Find the line with "Click the 'Sell 100 | 3211.302' label" in the entries below, then reproduce it and every line after it down to and including the line with "Task: Toggle Prioritize", exactly.

(Data entries)
════════
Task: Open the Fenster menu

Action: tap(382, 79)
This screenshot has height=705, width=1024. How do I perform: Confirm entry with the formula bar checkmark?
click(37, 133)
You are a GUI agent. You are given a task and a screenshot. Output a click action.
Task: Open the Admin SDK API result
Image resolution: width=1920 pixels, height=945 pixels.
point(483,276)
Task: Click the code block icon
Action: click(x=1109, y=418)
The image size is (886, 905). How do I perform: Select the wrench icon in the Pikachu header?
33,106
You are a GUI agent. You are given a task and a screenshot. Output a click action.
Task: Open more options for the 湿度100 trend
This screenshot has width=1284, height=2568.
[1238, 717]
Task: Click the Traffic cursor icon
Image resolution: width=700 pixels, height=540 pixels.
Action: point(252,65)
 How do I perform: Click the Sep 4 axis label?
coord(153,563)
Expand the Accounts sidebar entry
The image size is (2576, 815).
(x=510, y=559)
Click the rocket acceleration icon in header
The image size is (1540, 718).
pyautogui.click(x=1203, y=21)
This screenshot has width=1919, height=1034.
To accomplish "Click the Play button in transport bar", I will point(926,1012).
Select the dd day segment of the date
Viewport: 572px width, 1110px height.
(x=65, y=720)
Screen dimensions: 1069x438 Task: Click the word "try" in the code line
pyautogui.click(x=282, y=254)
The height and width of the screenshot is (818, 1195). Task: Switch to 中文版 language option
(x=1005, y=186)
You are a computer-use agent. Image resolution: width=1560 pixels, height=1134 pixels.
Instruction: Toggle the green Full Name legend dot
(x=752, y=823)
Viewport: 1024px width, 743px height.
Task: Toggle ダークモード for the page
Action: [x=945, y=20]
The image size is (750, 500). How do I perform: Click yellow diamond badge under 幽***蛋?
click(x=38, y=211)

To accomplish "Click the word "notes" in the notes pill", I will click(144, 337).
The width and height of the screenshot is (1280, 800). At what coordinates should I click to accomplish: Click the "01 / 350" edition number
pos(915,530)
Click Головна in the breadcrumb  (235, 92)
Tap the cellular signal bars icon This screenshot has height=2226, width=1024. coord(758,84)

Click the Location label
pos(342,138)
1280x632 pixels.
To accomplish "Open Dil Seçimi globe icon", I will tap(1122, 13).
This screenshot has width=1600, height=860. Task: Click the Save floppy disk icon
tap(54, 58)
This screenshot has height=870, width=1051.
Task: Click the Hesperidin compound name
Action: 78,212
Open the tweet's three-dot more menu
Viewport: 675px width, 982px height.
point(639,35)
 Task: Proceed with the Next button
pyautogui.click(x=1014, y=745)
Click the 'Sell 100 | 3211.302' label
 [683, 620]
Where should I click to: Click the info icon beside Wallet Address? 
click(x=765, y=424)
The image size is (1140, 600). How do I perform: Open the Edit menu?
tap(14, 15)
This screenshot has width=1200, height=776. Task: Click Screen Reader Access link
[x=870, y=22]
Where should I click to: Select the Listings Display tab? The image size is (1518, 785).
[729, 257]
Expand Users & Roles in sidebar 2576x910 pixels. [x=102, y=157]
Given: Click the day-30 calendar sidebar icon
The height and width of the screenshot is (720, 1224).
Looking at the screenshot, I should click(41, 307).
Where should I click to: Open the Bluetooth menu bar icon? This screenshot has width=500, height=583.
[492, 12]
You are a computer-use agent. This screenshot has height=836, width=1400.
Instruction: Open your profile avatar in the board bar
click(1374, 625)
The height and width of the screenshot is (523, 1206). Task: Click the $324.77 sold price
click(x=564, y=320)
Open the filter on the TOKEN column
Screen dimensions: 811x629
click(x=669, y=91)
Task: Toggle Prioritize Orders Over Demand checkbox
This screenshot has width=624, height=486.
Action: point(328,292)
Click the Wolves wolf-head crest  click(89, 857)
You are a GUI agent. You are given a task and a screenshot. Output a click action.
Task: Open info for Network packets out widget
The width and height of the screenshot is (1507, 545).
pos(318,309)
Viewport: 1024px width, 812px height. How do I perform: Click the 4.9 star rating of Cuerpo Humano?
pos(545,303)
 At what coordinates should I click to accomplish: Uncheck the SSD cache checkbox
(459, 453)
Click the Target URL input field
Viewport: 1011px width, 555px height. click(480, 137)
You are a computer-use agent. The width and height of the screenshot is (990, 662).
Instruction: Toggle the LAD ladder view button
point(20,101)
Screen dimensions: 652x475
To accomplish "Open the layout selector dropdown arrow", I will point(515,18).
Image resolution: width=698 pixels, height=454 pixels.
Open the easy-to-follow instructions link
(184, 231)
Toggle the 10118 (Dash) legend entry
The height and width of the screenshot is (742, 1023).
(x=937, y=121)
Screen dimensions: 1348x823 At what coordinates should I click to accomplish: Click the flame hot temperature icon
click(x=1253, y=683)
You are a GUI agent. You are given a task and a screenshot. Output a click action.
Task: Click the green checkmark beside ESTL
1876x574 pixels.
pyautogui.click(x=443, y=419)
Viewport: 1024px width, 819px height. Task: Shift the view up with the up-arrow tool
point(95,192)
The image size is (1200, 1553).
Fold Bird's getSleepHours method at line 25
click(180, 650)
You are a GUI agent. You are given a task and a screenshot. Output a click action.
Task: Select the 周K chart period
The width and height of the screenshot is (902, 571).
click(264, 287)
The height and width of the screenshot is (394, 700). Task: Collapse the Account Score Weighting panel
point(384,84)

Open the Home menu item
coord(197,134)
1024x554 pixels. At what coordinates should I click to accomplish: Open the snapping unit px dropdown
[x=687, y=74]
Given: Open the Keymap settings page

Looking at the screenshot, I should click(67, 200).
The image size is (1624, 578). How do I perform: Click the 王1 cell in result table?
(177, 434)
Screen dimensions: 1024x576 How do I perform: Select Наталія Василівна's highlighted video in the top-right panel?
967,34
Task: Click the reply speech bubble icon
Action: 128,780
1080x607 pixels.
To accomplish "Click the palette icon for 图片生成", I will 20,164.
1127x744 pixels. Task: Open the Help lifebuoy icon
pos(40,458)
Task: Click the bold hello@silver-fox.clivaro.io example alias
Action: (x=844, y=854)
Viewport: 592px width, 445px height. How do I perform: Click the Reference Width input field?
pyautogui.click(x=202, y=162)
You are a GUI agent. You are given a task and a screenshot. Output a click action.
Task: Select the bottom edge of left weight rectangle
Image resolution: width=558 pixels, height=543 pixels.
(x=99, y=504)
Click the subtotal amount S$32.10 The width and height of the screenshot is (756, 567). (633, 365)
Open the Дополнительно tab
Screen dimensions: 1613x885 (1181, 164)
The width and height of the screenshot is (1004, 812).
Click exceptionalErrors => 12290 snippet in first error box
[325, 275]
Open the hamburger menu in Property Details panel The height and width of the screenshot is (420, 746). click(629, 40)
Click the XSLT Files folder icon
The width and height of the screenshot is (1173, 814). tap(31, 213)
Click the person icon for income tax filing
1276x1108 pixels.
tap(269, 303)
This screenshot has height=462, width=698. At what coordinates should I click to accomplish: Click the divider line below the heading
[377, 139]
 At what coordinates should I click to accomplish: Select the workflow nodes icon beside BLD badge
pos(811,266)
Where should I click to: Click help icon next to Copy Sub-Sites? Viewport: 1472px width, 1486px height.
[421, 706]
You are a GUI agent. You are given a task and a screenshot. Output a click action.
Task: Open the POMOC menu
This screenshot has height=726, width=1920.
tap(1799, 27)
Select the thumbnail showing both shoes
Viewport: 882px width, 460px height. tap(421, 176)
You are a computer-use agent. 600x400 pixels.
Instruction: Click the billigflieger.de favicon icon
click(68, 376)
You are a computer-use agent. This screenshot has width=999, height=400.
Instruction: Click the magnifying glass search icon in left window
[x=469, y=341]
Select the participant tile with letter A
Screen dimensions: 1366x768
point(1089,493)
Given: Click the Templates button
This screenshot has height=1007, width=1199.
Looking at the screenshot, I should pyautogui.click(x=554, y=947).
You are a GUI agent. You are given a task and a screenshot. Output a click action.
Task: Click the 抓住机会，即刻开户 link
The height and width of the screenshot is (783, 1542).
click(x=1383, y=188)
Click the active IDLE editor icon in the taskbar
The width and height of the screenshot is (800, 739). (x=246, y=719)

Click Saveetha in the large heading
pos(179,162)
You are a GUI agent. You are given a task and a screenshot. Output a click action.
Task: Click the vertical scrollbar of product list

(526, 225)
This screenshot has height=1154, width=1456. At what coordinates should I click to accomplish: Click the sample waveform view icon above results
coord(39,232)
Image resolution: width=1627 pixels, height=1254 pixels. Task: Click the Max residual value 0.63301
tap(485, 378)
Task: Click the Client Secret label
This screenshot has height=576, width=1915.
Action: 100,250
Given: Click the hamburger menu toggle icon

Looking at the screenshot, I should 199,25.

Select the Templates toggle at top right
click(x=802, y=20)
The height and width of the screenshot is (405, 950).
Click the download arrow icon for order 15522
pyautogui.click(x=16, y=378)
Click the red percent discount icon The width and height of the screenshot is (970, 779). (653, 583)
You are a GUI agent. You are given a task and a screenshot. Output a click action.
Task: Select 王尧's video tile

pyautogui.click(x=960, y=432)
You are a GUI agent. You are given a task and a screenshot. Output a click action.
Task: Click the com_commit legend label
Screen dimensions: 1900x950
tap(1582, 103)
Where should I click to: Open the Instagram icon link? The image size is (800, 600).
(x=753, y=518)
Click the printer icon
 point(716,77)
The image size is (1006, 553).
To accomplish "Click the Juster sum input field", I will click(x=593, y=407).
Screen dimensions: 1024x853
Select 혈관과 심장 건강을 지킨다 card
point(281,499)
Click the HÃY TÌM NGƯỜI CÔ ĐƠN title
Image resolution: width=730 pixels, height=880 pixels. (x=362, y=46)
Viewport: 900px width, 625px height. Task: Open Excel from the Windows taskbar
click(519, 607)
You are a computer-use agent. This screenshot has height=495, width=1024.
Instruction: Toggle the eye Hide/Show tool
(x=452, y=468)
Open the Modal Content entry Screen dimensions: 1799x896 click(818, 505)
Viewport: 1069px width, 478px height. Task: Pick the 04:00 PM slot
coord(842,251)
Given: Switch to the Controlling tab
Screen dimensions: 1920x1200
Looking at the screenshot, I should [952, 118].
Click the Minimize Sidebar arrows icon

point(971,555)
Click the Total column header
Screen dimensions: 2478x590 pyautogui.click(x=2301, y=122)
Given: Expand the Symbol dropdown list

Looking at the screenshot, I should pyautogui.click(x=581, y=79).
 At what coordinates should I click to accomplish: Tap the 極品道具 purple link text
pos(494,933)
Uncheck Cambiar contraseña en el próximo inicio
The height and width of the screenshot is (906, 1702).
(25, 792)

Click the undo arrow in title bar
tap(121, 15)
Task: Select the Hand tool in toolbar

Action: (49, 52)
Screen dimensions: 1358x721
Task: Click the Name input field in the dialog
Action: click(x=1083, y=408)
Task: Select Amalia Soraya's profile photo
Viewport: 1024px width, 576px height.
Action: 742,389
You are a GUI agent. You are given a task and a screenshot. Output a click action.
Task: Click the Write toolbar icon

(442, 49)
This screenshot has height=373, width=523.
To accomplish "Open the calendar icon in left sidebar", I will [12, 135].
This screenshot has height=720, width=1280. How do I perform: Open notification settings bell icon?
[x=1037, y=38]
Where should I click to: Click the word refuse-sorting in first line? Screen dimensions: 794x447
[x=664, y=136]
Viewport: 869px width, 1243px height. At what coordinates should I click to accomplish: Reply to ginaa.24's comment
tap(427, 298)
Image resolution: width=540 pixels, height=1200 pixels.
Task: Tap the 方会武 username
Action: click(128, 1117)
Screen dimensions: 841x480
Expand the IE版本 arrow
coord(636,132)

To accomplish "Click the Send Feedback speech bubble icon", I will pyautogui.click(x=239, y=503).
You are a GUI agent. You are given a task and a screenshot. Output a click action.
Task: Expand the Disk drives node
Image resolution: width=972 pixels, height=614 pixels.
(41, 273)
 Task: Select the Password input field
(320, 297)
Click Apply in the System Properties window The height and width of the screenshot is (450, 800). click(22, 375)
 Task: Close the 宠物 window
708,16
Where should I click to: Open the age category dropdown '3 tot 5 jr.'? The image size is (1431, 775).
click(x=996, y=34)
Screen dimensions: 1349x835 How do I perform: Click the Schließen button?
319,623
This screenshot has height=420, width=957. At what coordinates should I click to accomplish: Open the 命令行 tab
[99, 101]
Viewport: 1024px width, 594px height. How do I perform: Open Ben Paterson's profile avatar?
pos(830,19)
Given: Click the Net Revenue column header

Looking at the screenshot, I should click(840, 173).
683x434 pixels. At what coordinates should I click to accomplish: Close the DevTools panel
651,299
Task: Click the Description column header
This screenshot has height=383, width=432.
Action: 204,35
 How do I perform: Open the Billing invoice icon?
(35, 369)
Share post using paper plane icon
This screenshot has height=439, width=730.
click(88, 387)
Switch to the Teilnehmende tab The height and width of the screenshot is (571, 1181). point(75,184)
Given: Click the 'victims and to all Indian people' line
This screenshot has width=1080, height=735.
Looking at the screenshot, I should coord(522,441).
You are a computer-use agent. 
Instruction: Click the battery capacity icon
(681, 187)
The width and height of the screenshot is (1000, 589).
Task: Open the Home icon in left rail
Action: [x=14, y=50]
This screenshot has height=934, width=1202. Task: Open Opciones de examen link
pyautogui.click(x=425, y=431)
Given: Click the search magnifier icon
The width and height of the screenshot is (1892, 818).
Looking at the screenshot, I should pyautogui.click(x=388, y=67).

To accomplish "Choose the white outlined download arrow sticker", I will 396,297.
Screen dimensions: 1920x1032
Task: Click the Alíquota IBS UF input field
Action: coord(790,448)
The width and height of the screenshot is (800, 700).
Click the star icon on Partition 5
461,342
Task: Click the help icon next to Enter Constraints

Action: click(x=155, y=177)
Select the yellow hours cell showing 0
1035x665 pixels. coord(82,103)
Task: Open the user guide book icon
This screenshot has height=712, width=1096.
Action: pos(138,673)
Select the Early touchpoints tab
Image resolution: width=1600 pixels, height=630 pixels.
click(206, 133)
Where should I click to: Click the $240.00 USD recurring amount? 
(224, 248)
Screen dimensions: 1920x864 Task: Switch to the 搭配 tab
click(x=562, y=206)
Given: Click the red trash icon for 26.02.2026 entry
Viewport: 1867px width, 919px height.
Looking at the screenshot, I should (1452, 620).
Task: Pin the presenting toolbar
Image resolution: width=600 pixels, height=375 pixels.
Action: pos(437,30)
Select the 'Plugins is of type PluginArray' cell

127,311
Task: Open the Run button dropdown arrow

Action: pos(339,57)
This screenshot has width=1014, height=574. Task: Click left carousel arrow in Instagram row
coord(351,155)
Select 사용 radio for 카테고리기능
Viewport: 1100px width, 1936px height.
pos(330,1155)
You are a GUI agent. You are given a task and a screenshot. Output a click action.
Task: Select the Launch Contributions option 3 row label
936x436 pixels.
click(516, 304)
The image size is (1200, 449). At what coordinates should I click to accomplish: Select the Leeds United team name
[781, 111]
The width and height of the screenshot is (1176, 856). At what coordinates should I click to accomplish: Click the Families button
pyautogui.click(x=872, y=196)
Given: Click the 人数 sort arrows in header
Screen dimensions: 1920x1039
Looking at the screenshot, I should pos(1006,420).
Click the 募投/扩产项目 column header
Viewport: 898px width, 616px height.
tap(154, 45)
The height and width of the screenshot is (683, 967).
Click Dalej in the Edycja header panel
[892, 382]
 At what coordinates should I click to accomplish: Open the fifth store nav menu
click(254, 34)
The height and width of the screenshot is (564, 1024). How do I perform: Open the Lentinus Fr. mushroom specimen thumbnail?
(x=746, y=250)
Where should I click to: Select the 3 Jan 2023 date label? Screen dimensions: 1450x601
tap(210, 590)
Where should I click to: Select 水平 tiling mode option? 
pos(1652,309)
════════
**Response to the exercise**.
Click the 'Sell 100 | 3211.302' label
 [683, 620]
Where should I click to: Click the info icon beside Wallet Address? 
click(x=765, y=424)
The image size is (1140, 600). How do I perform: Open the Edit menu?
tap(14, 15)
This screenshot has width=1200, height=776. Task: Click Screen Reader Access link
[x=870, y=22]
Where should I click to: Select the Listings Display tab? The image size is (1518, 785).
[729, 257]
Expand Users & Roles in sidebar 2576x910 pixels. [x=102, y=157]
Given: Click the day-30 calendar sidebar icon
The height and width of the screenshot is (720, 1224).
Looking at the screenshot, I should click(41, 307).
Where should I click to: Open the Bluetooth menu bar icon? This screenshot has width=500, height=583.
[492, 12]
You are a computer-use agent. This screenshot has height=836, width=1400.
Instruction: Open your profile avatar in the board bar
click(1374, 625)
The height and width of the screenshot is (523, 1206). Task: Click the $324.77 sold price
click(x=564, y=320)
Open the filter on the TOKEN column
Screen dimensions: 811x629
click(x=669, y=91)
Task: Toggle Prioritize Orders Over Demand checkbox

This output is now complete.